Your goal: The entries follow. Copy every line in which "resolution" appears.

Data records:
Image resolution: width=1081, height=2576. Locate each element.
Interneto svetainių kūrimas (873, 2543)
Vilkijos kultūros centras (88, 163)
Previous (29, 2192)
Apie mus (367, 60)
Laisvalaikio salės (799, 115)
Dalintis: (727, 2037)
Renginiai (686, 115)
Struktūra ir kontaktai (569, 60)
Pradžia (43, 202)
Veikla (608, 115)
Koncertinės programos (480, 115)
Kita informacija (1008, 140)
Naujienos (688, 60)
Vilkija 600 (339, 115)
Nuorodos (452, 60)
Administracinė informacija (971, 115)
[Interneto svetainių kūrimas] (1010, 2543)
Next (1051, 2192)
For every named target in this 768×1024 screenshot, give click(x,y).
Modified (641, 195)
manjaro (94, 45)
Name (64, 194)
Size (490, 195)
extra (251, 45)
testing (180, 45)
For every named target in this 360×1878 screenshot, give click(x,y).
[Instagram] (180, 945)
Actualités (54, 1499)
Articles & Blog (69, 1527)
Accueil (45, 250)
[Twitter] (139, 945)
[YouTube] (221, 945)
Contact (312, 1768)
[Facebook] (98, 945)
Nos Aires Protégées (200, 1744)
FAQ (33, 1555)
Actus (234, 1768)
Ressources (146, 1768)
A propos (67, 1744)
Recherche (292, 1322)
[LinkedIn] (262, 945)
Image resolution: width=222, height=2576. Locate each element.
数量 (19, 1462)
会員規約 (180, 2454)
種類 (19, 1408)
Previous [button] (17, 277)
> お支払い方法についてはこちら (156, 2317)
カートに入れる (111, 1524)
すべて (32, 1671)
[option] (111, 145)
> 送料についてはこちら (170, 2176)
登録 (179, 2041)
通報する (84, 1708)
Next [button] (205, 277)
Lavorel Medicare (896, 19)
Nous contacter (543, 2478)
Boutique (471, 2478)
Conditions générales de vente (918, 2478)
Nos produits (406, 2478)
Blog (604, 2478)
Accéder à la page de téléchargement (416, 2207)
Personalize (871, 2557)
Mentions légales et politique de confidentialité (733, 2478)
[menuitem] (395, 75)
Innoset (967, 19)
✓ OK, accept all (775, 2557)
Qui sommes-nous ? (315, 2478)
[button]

Exercise result:
Image resolution: width=1081, height=2576. Locate each element.
Image resolution: width=222, height=2576. Locate each element.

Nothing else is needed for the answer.